About this task: Please write out only the lines from the line with "Task: Click the mountain avatar of m**为" to the line with "The image size", inclusive, exactly as they stand below, without the pictures.

# # #

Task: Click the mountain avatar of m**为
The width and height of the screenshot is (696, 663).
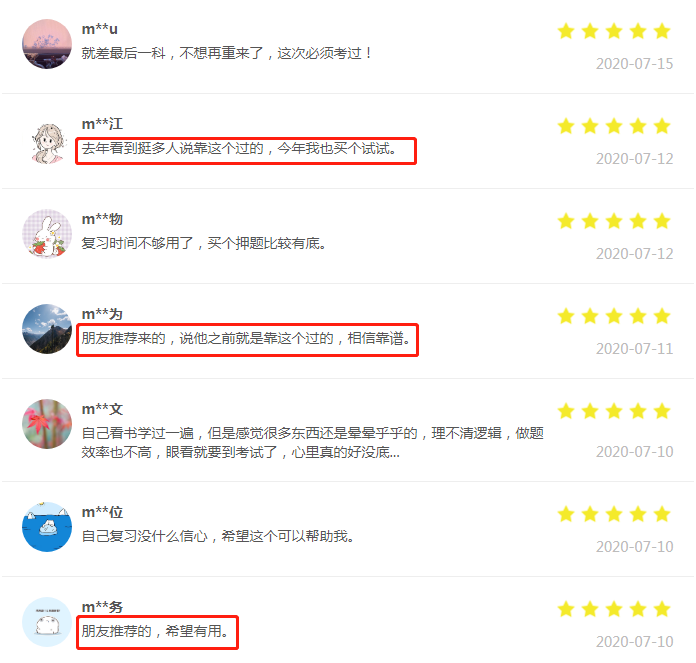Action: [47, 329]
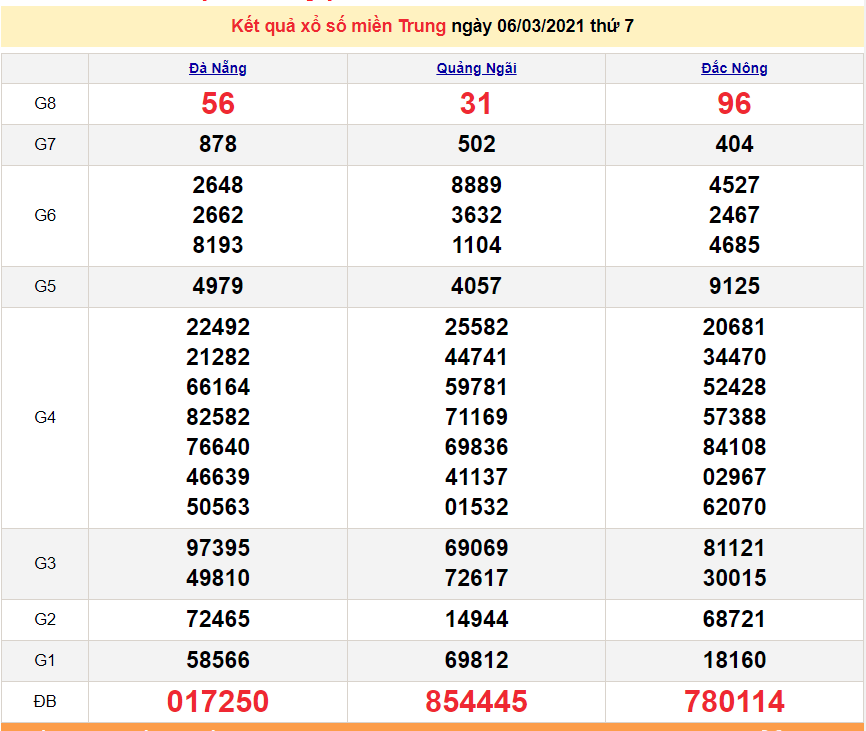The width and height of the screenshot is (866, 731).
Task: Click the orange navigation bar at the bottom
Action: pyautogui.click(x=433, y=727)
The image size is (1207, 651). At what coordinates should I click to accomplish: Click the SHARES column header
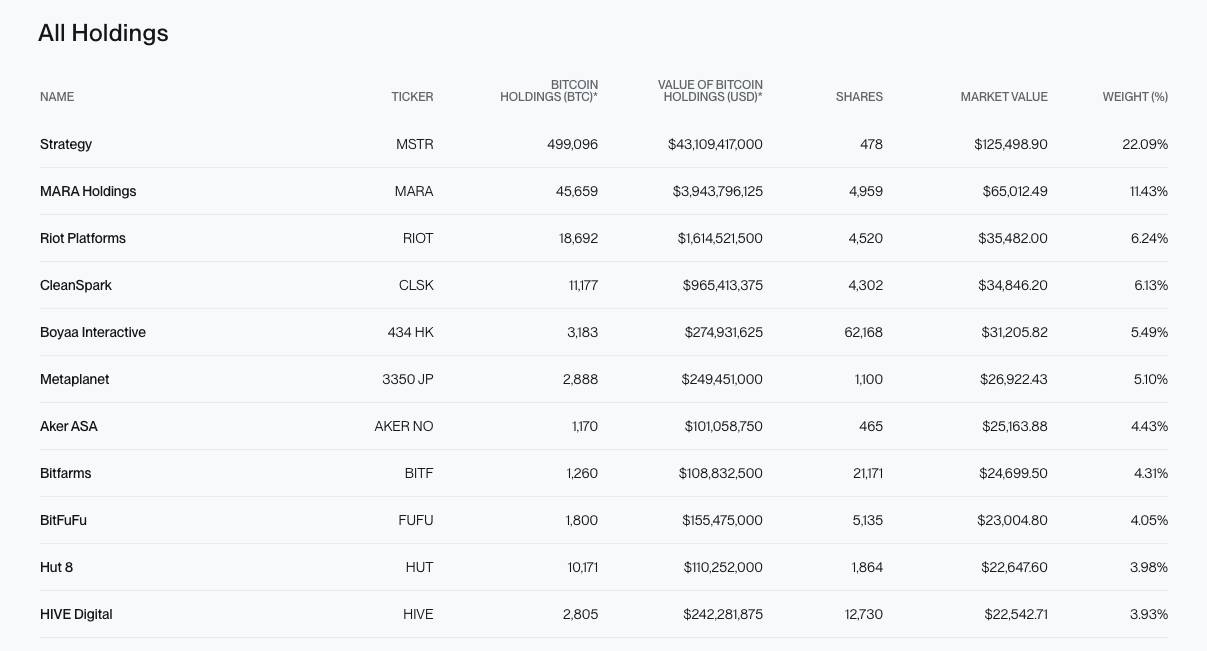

# # #

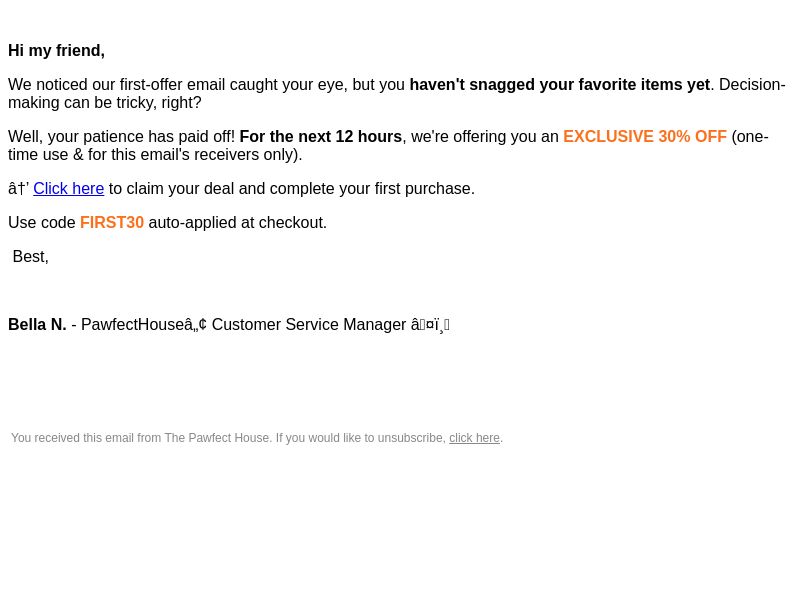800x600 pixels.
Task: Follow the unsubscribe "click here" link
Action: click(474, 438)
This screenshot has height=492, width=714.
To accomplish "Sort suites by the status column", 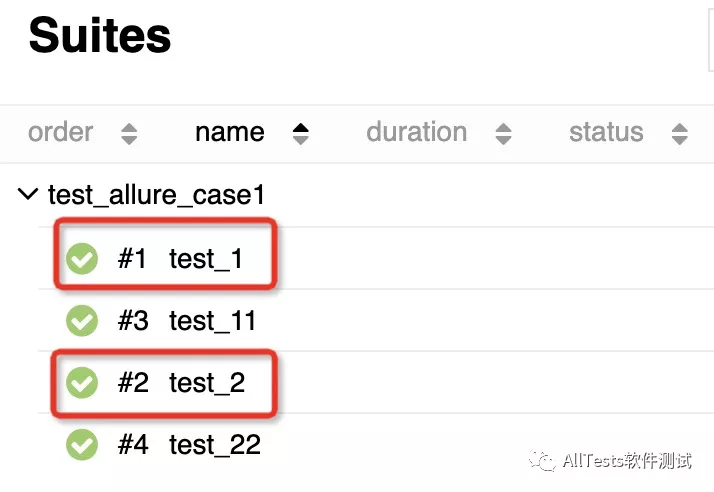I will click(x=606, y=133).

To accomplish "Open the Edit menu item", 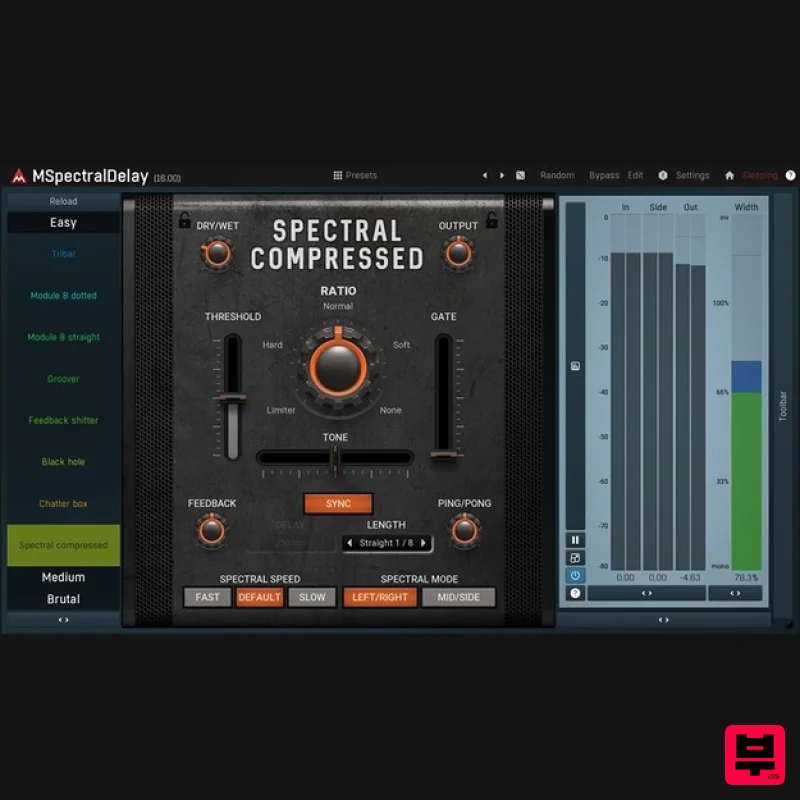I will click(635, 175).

# # #

Answer for the task:
Task: Click the mountain avatar of m**为
The width and height of the screenshot is (696, 663).
Action: [47, 329]
The width and height of the screenshot is (866, 731).
Task: Click the orange navigation bar at the bottom
Action: pyautogui.click(x=433, y=727)
The image size is (1207, 651). At what coordinates should I click to accomplish: Click the SHARES column header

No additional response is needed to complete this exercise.